Federico Masi

Personal information
- Date of birth: 10 October 1990 (age 35)
- Place of birth: Frascati, Italy
- Height: 1.90 m (6 ft 3 in)
- Position: Defender

Youth career
- 2005–2010: Fiorentina

Senior career*
- Years: Team / Apps / (Gls)
- 2008–2011: Fiorentina / 0 / (0)
- 2011–2014: Bari / 5 / (0)
- 2012–2013: → Venezia (loan) / 12 / (0)
- 2014: → Paganese (loan) / 7 / (0)
- 2015: Lupa Roma / 2 / (0)

International career^{‡}
- 2005–2006: Italy U-16 / 9 / (1)
- 2006–2007: Italy U-17 / 11 / (1)
- 2007–2008: Italy U-20 / 1 / (0)
- 2011–2012: Italy U-21 Serie B / 2 / (0)
- 2013, 2015: Italy Universiade / 7 / (1)

Medal record
Representing Italy
Summer Universiade
| Gold medal – first place | 2015 Gwangju |  |

= Federico Masi =

Italian footballer (born 1990)

Federico Masi (born 10 October 1990) is a former Italian professional footballer.

Masi can play as a right back or centre-back. He is a former Italy U-20 international.

==Biography==

===Fiorentina===
Born in Frascati, the Province of Rome, Lazio, Masi started his career at Atletico 2000 of Rome. In 2005, he joined Tuscany club Fiorentina, at first on loan. He was the member of Allievi U16–17 team for Allievi National League.

Masi wore no.44 which vacated by Seculin (2008–09), no.48 (2009–10) and no.39 vacated by Keirrison (2010–11) in the first team and named in squad "List B" of 2008–09 and 2009–10 UEFA Champions League. Masi made his professional and European debut on 10 December 2008, replacing Riccardo Montolivo in the last minute. Before the match, Viola certainly finished as the third and the opponent Steaua as the fourth.

Masi injured in his knee (anterior cruciate ligament) in May 2010.

He was an overage player for the Primavera under-20 team in 2010–11 season. That season he played 15 times in the youth league group stage, shared the role with Andrea Bagnai. Moreover, Michele Camporese who promoted to the first team, occasionally played the big match for the youth team, squeezing the opportunity of other players including Masi. Masi finished as the runner-up of 2011 Torneo di Viareggio. He played the final as a substitute of Alessio Fatticcioni. In March, he won Coppa Italia Primavera. He played both legs of the finals as centre-back, partnered with Camporese. However, Masi did not play in the playoffs round in the youth league, to comply with overage quota (instead one of the quotas given to Andrea Seculin) and gave chance to younger players.

Masi also played once in 2010–11 Coppa Italia.

===Bari===
In July 2011 he left for Serie B club Bari in co-ownership deal for a peppercorn of €500. He made his Serie B debut in the first round, as a starting right-back.
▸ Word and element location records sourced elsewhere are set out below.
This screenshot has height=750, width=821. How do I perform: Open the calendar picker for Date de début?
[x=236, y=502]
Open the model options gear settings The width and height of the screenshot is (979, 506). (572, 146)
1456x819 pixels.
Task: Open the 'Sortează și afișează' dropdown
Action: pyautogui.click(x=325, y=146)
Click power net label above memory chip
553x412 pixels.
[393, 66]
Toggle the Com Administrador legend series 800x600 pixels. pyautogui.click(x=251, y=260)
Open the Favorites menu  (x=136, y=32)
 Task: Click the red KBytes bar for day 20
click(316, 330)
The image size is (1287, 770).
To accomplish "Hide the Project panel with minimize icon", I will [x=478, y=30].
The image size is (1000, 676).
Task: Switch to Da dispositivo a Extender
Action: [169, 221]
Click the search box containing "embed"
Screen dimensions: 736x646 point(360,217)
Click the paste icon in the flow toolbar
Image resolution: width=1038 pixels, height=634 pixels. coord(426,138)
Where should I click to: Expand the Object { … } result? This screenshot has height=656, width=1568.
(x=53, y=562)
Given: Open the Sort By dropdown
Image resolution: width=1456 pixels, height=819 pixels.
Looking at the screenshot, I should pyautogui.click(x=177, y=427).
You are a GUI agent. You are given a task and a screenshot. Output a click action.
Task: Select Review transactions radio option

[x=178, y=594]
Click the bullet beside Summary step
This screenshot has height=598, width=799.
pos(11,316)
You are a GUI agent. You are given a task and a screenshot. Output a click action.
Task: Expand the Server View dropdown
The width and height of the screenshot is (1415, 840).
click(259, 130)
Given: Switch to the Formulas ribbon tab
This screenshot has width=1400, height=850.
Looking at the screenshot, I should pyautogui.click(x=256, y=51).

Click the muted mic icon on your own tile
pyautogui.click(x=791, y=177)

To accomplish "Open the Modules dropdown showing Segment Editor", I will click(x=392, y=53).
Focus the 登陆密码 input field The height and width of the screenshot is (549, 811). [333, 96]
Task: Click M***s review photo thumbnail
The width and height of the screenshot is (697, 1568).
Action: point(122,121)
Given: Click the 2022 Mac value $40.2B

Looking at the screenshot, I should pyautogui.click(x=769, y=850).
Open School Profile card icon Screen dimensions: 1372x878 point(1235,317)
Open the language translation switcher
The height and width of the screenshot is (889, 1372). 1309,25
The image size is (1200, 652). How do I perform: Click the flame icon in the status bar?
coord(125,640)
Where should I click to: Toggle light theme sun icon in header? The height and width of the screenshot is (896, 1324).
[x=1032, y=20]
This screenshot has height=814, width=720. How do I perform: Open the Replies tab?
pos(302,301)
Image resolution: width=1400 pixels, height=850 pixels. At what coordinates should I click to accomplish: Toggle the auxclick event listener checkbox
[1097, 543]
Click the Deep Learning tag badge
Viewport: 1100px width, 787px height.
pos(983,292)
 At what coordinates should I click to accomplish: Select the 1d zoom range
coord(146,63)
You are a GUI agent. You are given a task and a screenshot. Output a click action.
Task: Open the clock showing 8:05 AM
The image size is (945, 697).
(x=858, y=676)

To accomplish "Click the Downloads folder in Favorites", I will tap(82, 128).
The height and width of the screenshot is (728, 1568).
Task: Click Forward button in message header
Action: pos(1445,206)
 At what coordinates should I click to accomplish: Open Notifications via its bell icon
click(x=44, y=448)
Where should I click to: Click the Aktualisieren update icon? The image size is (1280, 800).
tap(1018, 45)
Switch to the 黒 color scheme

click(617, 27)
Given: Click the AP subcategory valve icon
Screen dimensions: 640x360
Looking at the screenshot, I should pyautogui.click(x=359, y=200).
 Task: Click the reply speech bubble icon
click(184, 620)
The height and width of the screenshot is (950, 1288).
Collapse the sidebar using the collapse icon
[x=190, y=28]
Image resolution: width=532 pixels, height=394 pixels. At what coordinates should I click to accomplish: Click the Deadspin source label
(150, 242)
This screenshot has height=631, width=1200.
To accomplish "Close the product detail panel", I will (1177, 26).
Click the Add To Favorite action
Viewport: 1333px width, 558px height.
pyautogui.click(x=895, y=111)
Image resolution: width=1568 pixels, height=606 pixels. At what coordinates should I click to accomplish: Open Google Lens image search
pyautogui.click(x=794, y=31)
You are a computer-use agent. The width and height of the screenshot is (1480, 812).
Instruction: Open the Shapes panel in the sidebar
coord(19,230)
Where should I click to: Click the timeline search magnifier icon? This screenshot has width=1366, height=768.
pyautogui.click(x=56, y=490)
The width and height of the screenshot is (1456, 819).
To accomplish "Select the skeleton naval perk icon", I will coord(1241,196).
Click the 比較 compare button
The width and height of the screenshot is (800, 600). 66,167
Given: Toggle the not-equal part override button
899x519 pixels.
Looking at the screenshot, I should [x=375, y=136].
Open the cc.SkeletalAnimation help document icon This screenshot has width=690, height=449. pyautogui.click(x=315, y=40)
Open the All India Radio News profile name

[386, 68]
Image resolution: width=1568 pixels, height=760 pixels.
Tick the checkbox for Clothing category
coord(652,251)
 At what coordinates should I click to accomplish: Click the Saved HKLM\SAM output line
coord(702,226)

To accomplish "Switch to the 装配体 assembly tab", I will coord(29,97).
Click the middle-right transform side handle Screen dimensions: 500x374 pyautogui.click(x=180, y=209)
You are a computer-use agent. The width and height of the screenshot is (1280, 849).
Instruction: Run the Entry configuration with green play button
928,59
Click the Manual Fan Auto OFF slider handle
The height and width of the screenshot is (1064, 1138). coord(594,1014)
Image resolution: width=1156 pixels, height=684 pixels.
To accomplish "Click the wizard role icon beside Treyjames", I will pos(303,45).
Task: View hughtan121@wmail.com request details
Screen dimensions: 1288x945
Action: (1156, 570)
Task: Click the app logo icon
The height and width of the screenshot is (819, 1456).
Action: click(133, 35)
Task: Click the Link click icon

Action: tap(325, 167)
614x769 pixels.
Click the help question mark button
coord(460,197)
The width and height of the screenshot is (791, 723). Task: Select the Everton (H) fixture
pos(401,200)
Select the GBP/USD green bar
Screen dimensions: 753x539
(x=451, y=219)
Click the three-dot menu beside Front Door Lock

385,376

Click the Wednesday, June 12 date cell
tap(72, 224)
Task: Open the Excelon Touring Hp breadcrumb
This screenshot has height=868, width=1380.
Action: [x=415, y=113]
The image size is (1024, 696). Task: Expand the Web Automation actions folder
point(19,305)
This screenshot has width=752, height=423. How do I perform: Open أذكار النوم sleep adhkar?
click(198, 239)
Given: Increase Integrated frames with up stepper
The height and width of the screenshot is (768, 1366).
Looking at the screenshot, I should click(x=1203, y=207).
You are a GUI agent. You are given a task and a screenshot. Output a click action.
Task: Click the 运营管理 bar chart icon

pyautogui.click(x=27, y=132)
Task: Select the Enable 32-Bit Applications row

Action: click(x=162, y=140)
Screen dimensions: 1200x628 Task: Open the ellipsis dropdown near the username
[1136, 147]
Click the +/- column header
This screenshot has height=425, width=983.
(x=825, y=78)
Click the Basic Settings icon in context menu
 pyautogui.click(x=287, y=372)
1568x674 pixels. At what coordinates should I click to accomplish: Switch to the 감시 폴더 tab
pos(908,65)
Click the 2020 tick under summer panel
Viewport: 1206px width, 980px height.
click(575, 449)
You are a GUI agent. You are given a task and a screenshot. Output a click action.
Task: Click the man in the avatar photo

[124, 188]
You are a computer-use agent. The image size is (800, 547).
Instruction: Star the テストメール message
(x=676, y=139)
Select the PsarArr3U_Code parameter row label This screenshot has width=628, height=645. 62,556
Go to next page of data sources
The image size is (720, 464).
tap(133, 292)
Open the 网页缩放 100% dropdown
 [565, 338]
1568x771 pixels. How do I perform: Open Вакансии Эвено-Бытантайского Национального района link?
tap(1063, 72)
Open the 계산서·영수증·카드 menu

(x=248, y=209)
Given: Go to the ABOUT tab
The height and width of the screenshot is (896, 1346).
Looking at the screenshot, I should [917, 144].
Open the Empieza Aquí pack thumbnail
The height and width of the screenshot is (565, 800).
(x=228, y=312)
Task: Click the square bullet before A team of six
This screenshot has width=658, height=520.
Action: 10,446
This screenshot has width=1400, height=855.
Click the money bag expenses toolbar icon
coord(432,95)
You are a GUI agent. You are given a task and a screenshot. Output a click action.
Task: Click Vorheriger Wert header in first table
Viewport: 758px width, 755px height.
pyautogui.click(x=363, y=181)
On 23 June 2012 he is purchased entirely by Bari.

===Lupa Roma===
On 15 January 2015 he was signed by Lupa Roma.

==International career==
Masi capped for Azzurrini since under-16 level. He received his first call-up to 2005 Torneo Giovanile di Natale In December. Masi also selected to Lazio region U15 representative team in 2005.

He finished as the runner-up of a youth tournament in Montaigu, Vendée, France. He only started once in 2007 UEFA European Under-17 Football Championship qualification. However, in the elite round he started all three games. The team was eliminated by Ukraine in the third game.

He received call-up to U-18 training camp in 2007.

Masi was promoted to U-20 team directly in August 2008, a feeder team of U21, for 2008–09 Four Nations Tournament. However, he did not enter the squad for 2009 UEFA European Under-19 Football Championship qualification in Moldova. He also received another U-20 call-up in December 2009 and again in May 2010, both for 2009–10 Four Nations Tournament. After the injury, he returned to the feeder team of U-21 in March 2011, for 2010–11 Four Nations Tournament, but again did not play.

In 2011–12 season, Masi was too old for U-20 team. Instead, he received a call-up from Italy under-21 Serie B representative team, winning Serbian First League selection. He also played the next match against Russian First League Selection .

Masi was part of Italy squad at 2013 and 2015 Summer Universiade (which he played the first and last match).